Document.
────────────────────
Senate debates

Tuesday, 16 September 2008

Questions without Notice: Take Note of Answers

Murray-Darling River System

3:19 pm

Photo of Don FarrellDon Farrell (SA, Australian Labor Party) Share this | Hansard source

We have a government now that is prepared to do something about saving water in South Australia. This is the down payment; this is the first instalment of a Labor government that is prepared to bring the Murray River back to life. I made the comment in my maiden speech that I am the only South Australian senator actually born on the Murray. I was born in Murray Bridge in 1954. I remember what it was like back then when we had free-flowing water. We have not got that any more because for 12 years the opposition simply ignored the issue of water. Labor is now starting to do something about it.
────────────────────
[Recorded data]

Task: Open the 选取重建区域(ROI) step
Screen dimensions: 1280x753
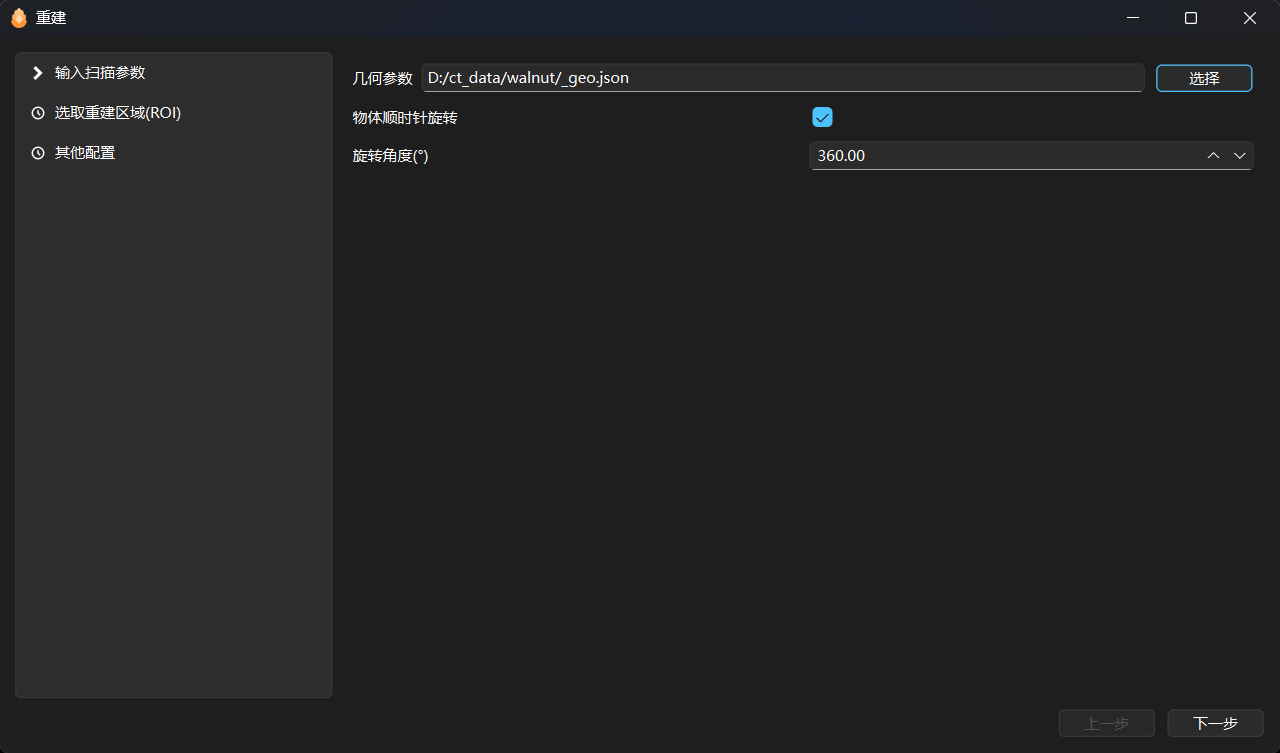Action: [117, 113]
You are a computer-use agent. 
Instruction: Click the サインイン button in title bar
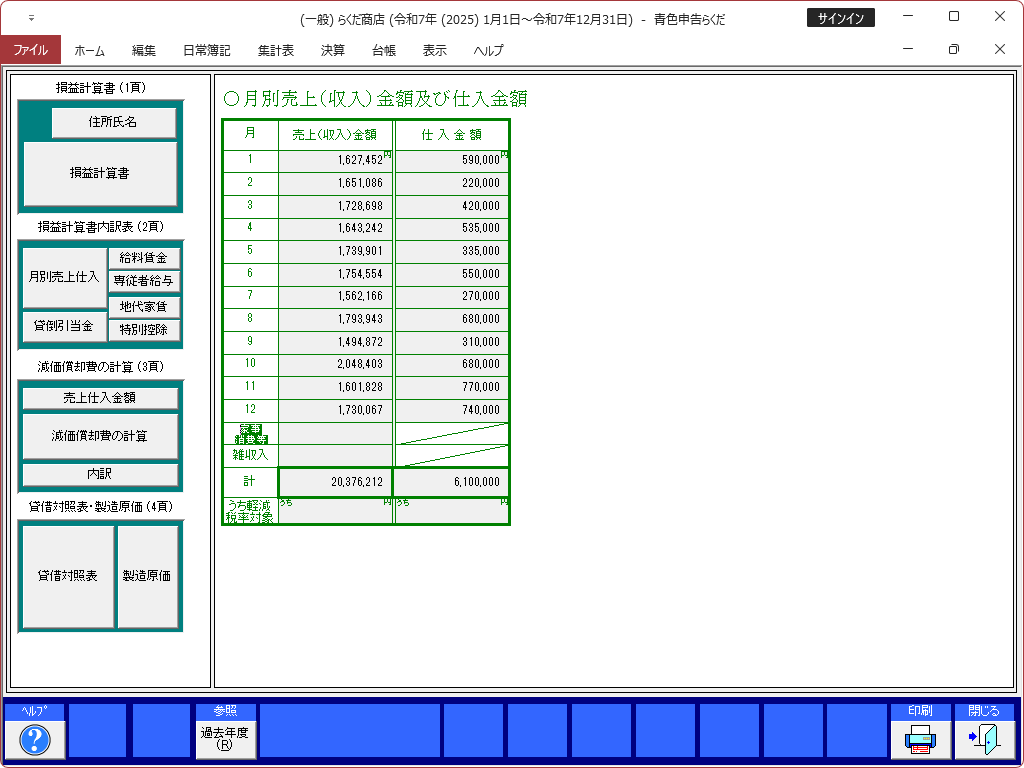pos(840,18)
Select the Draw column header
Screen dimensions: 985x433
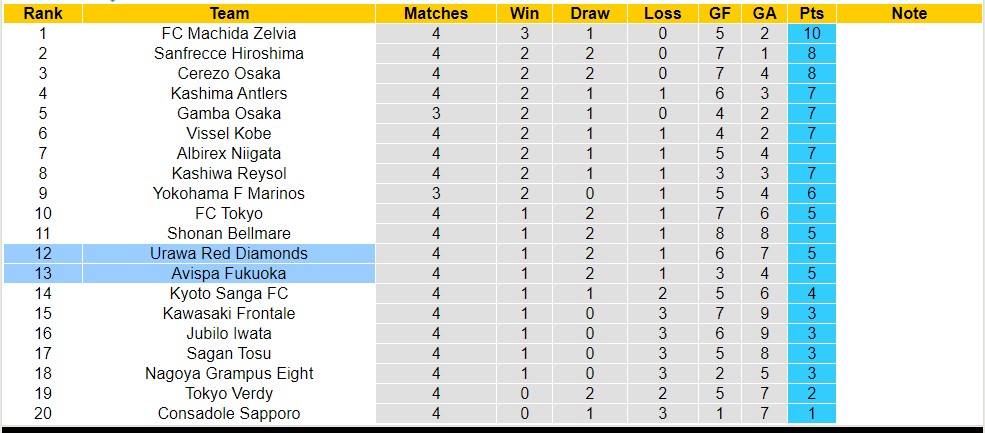(590, 14)
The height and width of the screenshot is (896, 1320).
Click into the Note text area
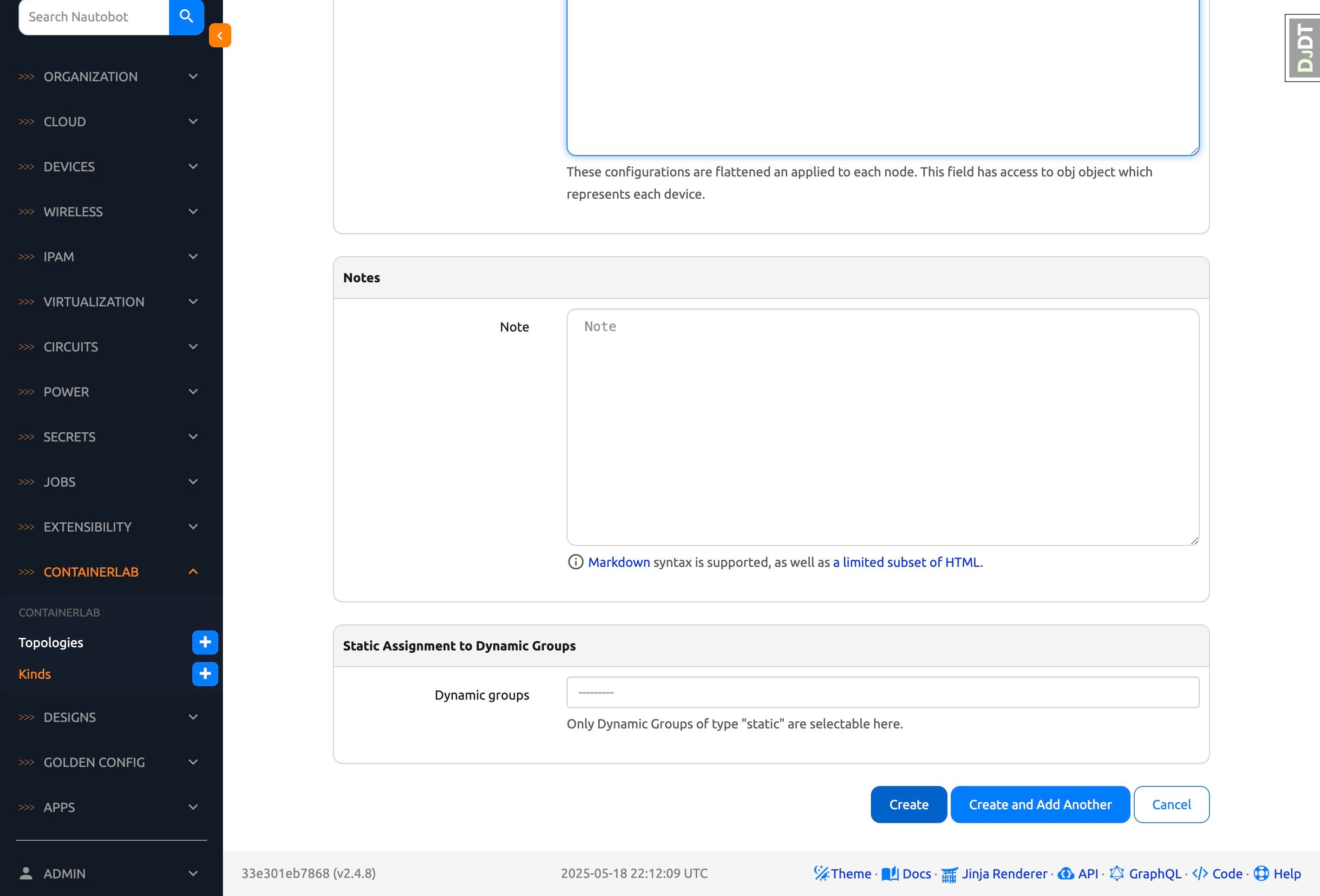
────────────────────
Exercises to complete.
A. Write out the part of the Senate speech on the Murray-Darling between "We have a government" and "something about it.", inclusive.
B. In which town was the speaker of the Senate speech on the Murray-Darling born?
C. Carry on the Senate speech on the Murray-Darling from its last sentence.

Solved tasks.
A.
We have a government now that is prepared to do something about saving water in South Australia. This is the down payment; this is the first instalment of a Labor government that is prepared to bring the Murray River back to life. I made the comment in my maiden speech that I am the only South Australian senator actually born on the Murray. I was born in Murray Bridge in 1954. I remember what it was like back then when we had free-flowing water. We have not got that any more because for 12 years the opposition simply ignored the issue of water. Labor is now starting to do something about it.

B. Murray Bridge.

C.
What are we going to do? The first thing we want to do is secure drinking water for South Australia. The best way of doing that in the longer term is through a desalination plant. The South Australian state Labor government was prepared to do something about that and, in order to support them, the federal government came to their assistance and what might have been a 50-gigalitre desalination plant will now be either an 80-gigalitre or, with any luck, a 100-gigalitre desalination plant. That is going to start the process of getting us water security in South Australia for drinking water.

What else are we doing? We are starting to buy stations like Toorale Station as part of a long-term process to increase the amount of water that flows into South Australia. Adelaide needs about 230 gigalitres of water a year. The Murray, as far as it relates to South Australia, needs about 900 gigalitres of water. We are starting this process of buying it back. The previous government did nothing to do that. We have started this process and we will continue to do that. We will continue to buy water. We are not going to force people who currently have water rights to sell those water rights, but we are going out there into the market to purchase this water to get it to where we need it, which is South Australia. We are not prepared to risk Adelaide’s long-term water supply so we are leaving some of that water— (Time expired)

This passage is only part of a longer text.